David Mitchell, Black Swan Green
Yup. That’s about it.
No, but seriously, I have such a love/hate relationship with feedback and writing criticism.
On the one hand, I hate it. Showing people a chapter you’ve written is like saying, “Look, here’s my baby. Tell me if you think it’s ugly.” And they do. You slave over your words, you climb up a mountain with them, and when you finally reach the top, someone pushes you over and you tumble back down. It’s really, really hard to get writing feedback, especially when you truly care about a project. When I was in my writing program in college, I couldn’t look at feedback on my poetry and stories immediately after our work was graded. I would get my work back, and– while looking away from the top of the page where the grade was– would fold it in half and tuck it, unseen, into my backpack. In my room, I would move it to a desk drawer where it would sit– still unseen– until it was time to work on the next draft; usually by that time, the sting would have gone out of it a little bit.
During my senior capstone, I had to learn how to handle criticism. I met every single week with my advisor, who could cover the whole front and back sides of a sheet of paper in red ink full of suggestions, deletions, squiggle underlines (bad), straight underlines (good), and the word PUSH. There would be more red ink from her than black ink from what I’d originally written. In addition, every week, I sat down with a group of seven other writers, and we critiqued each other’s work aloud in a local Caribou. At the beginning of that semester, I would pray before I had to meet with my advisor; I was so nervous for her critiques and so scared I might cry in front of her.
By the end of that semester, though, I had learned how to handle criticism– and better yet: I had learned how to take the criticism, revisit my writing, and make it better. When I graduated, I had a senior portfolio I was proud of.
So on the other hand, I love criticism.

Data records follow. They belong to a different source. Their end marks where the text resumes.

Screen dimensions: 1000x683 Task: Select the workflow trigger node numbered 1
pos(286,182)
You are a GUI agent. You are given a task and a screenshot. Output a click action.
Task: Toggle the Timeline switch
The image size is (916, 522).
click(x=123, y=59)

I love that my friends who love reading and writing, words and metaphors, can see the potential in my drafts and that they are willing to put the time and energy into reading them and making suggestions. I love that they can pick out the obvious flaws that I somehow just cannot see. They tell me when my characters aren’t being true to themselves; they find big-picture concepts that are a little off and help me correct them. I have realized that the mere fact that someone is willing to offer feedback shows that they are investing in me and my writing, shows that they believe it has a future, one they want to buy into.
I’m so blessed. I have the most incredible writing group. Anna, Rachel L, Jaidyn, Rachel R, Carra, and Addie. We meet once a month to share life, stories, poems, and commiserations. They are all completely brilliant and care deeply for me and my novel, and I am so, so grateful for their help on this journey. Along with my writing group, I also have wonderful beta-readers in Elyse, Stacey, and Mary. My faithful blog readers Brienna and Melody too! My mom and sister are rockstar readers as well.

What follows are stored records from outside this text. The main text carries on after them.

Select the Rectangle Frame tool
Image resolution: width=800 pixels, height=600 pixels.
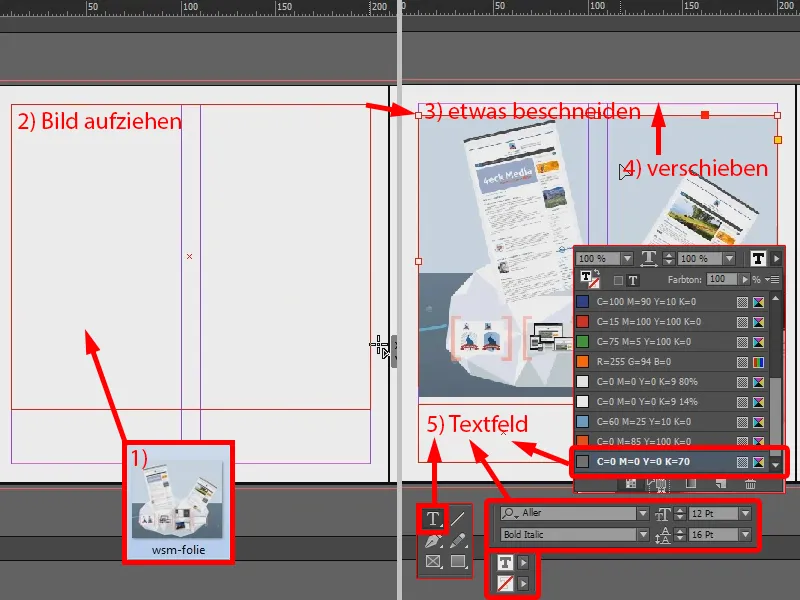click(432, 562)
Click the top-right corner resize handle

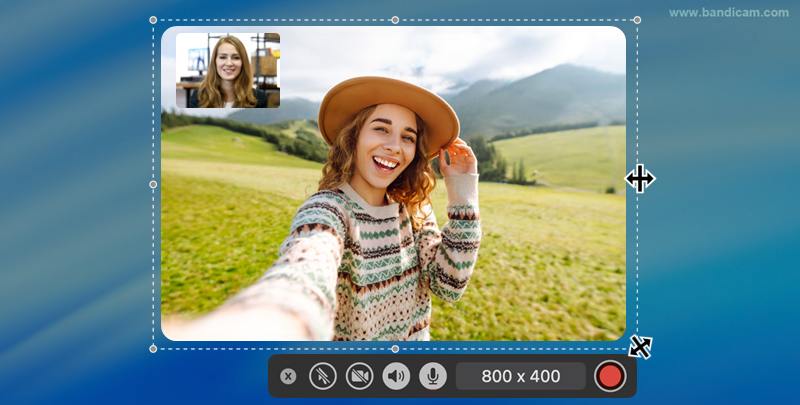click(637, 20)
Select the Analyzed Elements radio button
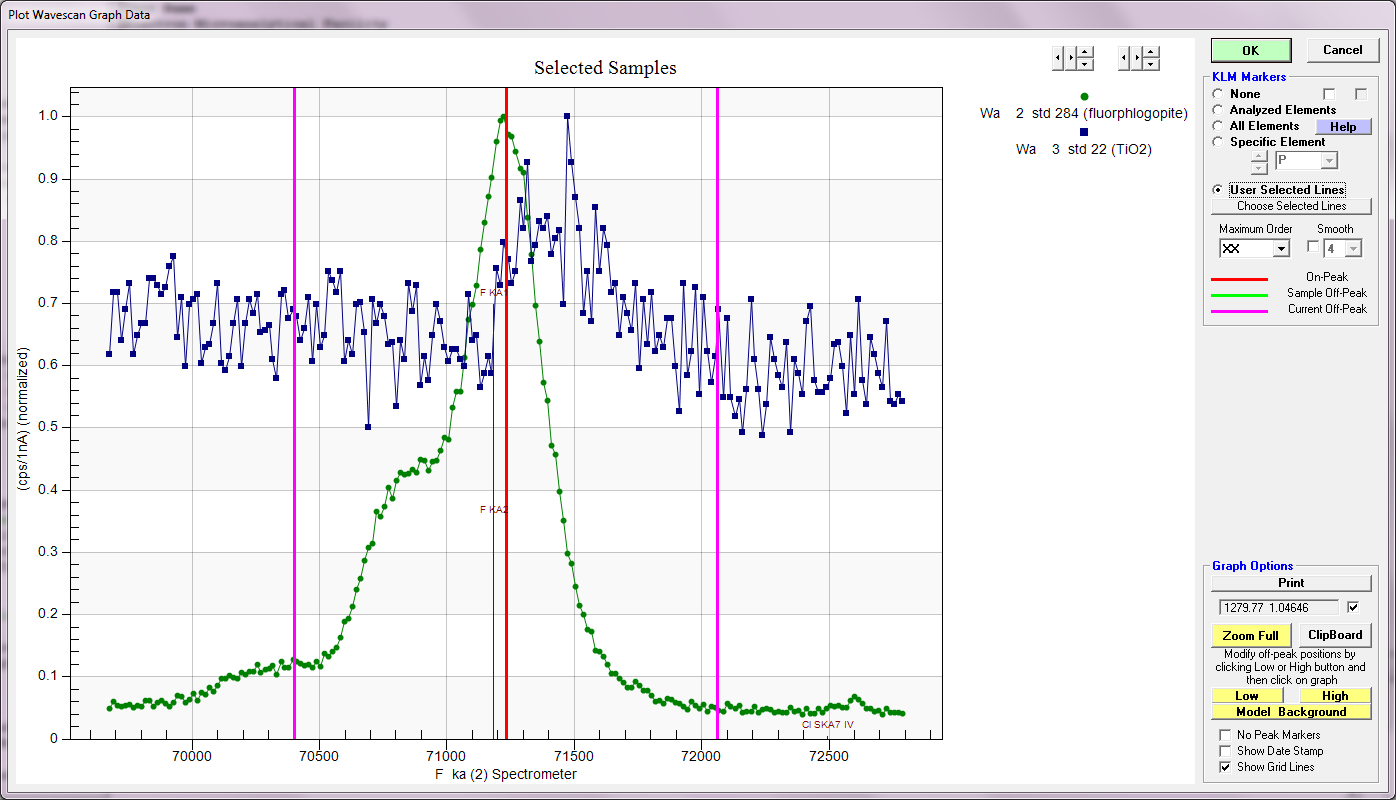Screen dimensions: 1396x800 click(1218, 110)
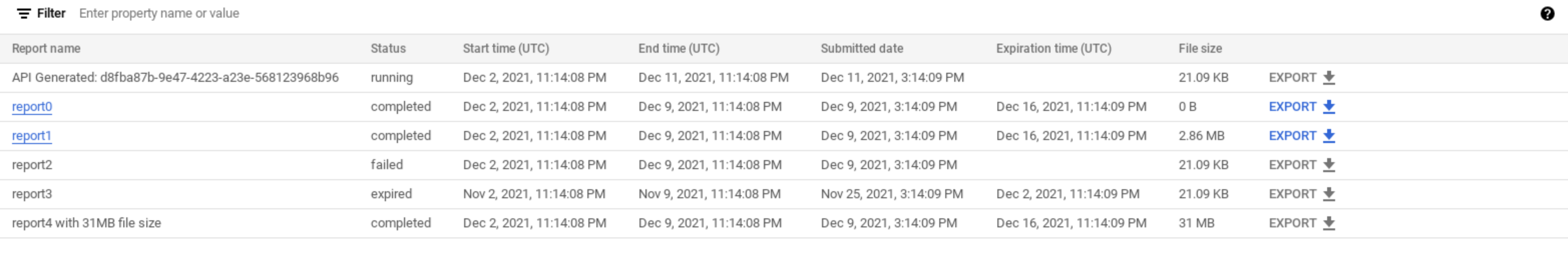Open the report0 link
This screenshot has width=1568, height=260.
pos(32,106)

In addition, I have been getting help from Ben Barnhart, this incredible editor in Minneapolis, and of course, I went to the Big Sur Writing Workshop too for an intense look at my first two chapters. I have come a long, long way from those early days of feedback– now I seek it out. It’s still not easy; make no mistake. It’s hard. But it’s good.
In fact, for me, it’s the only way I can take my writing to the next level.
How about you? How do you feel about feedback and constructive criticism?